• TASK INSTRUCTIONS: Output all records exactly.

= Beginning of Section =

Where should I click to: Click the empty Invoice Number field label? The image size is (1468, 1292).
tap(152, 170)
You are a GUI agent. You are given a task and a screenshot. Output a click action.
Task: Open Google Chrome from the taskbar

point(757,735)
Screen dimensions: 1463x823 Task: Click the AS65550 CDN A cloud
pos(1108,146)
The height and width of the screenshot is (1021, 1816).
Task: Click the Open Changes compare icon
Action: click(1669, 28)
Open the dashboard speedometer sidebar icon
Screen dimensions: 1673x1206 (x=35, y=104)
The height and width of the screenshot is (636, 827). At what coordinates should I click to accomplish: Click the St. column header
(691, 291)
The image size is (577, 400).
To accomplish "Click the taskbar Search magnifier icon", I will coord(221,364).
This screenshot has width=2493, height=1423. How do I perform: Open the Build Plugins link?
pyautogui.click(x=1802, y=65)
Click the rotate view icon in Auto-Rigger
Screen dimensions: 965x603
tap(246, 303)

= End of Section =

• RESULT BELOW:
Where should I click to: Click the empty Invoice Number field label? The image size is (1468, 1292).
tap(152, 170)
You are a GUI agent. You are given a task and a screenshot. Output a click action.
Task: Open Google Chrome from the taskbar

point(757,735)
Screen dimensions: 1463x823 Task: Click the AS65550 CDN A cloud
pos(1108,146)
The height and width of the screenshot is (1021, 1816).
Task: Click the Open Changes compare icon
Action: click(1669, 28)
Open the dashboard speedometer sidebar icon
Screen dimensions: 1673x1206 (x=35, y=104)
The height and width of the screenshot is (636, 827). At what coordinates should I click to accomplish: Click the St. column header
(691, 291)
The image size is (577, 400).
To accomplish "Click the taskbar Search magnifier icon", I will coord(221,364).
This screenshot has width=2493, height=1423. How do I perform: Open the Build Plugins link?
pyautogui.click(x=1802, y=65)
Click the rotate view icon in Auto-Rigger
Screen dimensions: 965x603
tap(246, 303)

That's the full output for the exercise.